Search This Blog

Wednesday, December 27, 2017

School Recalibration Report: A First Glance

On December 15, the consulting firm Augenblick, Palaich and Associates delivered a draft of their school-funding recalibration report. It is a 500-plus page document, which no doubt has required quite a bit of work on behalf of the consultants.

The report itself is true to the job that the legislative Recalibration Committee asked for. As such, it is comprehensive and, like all consulting products in public policy, spends most of its time telling us "what is". The remaining part discusses three different ways to evaluate resource allocation models.

Here is where it gets interesting. Of the three models, the report falls desperately short on one. Before I get to that part, let me express my appreciation for their analysis of the two first models. They have done a good job analyzing them and delivering value for taxpayers' money. The first model, called "Professional Judgment", would distribute school funding, which the Augenblick report explains as follows:
The professional judgement (PJ) approach relies on the experience and expertise of educators in the state to identify the resources needed to ensure all districts, schools, and students can meet state standards and requirements. In Wyoming, this is specifically the required basket of goods and services, as well as any related requirements (such as assessments and the accountability system). Resources include school-level personnel, non-personnel costs, additional supports and services, technology, and district-level resources. These resources are first identified for students with no identified special needs (which allows for the calculation of a base set of resources) and then separately for special needs students, presented as adjustments, or “weights.” 
The method for assessing the need for funds in individual school districts bears a striking similarity to indicative central planning (not to be confused with Soviet-style teleological planning):

The PJ approach estimates the costs of adequacy by developing representative schools and one or more representative districts. Representative schools are designed using statewide average characteristics to resemble schools across the state. This includes identifying both averages for school sizes and grade configurations, as well as identifying average demographics for at-risk, English Language Learners (ELLs), and special education students. Note that in Wyoming, ELL is currently a part of the at-risk definition but was considered separately during the PJ panels. 
Again, the consultants did a commendable job working through this model. Without getting lost in the details, they have thoroughly explained it as they were asked to do. 

There is only one problem. It is incredibly bureaucratic. It reminds me of the appropriations formula training I got in college when I, as a naive young 19-year-old with wet ears and a head full of mush (kudos El Rushbo...), thought that I wanted to become a government bureaucrat. It really does not matter whether a funding model like this one is used widely around the country; it still requires its workload.
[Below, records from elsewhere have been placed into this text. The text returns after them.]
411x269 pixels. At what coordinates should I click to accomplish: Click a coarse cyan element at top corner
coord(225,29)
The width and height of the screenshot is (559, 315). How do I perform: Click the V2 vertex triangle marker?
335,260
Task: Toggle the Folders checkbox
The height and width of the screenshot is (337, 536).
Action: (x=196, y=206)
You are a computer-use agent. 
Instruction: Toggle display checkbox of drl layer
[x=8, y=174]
The question for our legislators is, of course: does this funding formula deliver something that other, less onerous formulas don't?
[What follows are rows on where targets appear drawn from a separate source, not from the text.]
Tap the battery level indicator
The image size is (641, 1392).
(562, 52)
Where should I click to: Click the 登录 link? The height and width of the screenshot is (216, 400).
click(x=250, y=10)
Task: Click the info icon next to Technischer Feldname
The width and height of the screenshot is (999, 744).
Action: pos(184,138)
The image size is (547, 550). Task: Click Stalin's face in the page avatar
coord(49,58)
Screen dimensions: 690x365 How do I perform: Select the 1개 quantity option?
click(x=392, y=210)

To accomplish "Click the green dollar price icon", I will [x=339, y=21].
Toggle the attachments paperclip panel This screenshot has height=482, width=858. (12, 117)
The second funding model in the consulting report is called "successful schools" and is explained as follows:

The theory behind the successful districts/schools approach is that the resources used at the base level in the highest achieving districts in a state should be representative of the amount of resources all districts will need to successfully educate students with no special needs. Because these districts often have lower than average numbers of students with special needs, this method is not appropriate for determining adequate funding for special needs students, such as students who are from low-income families, English language learner (ELL) students, and students with disabilities. Using the typical successful districts/schools method, the study is conducted at the district level. Districts that are outperforming their peers, measured using both status performance (e.g. the percentage of student scoring at the proficient level or above on state assessments) and growth (the amount of academic gains students achieve over time) are identified. Expenditure data for these districts are then collected for broad categories of expenditures, such as central office administration and operations, school administration, school instruction, and school operations and maintenance. An overall per-pupil amount for these expenditures is calculated, weighted by district enrollment, and the result represents the estimated adequate per-pupil base spending amount. 
From an administrative-cost viewpoint, this model makes more sense than the "professional judgment" model. It is also more transparent for parents, taxpayers and legislators. One problem is that it still imposes an indicatively planned formula from the top down, with tentatively problematic consequences: if successful school districts are lean, budgetwise, but school districts with lots of problems require significant extra resources, this formula does not - at least not by default - capture that need. 

In fairness, the model is more complex than the quote above alludes to, but not in a way that immediately would seem to correct for the resource-need problem. In other words, there is a presumption behind the model that the supply of resources somehow linearly correlates with student performance. 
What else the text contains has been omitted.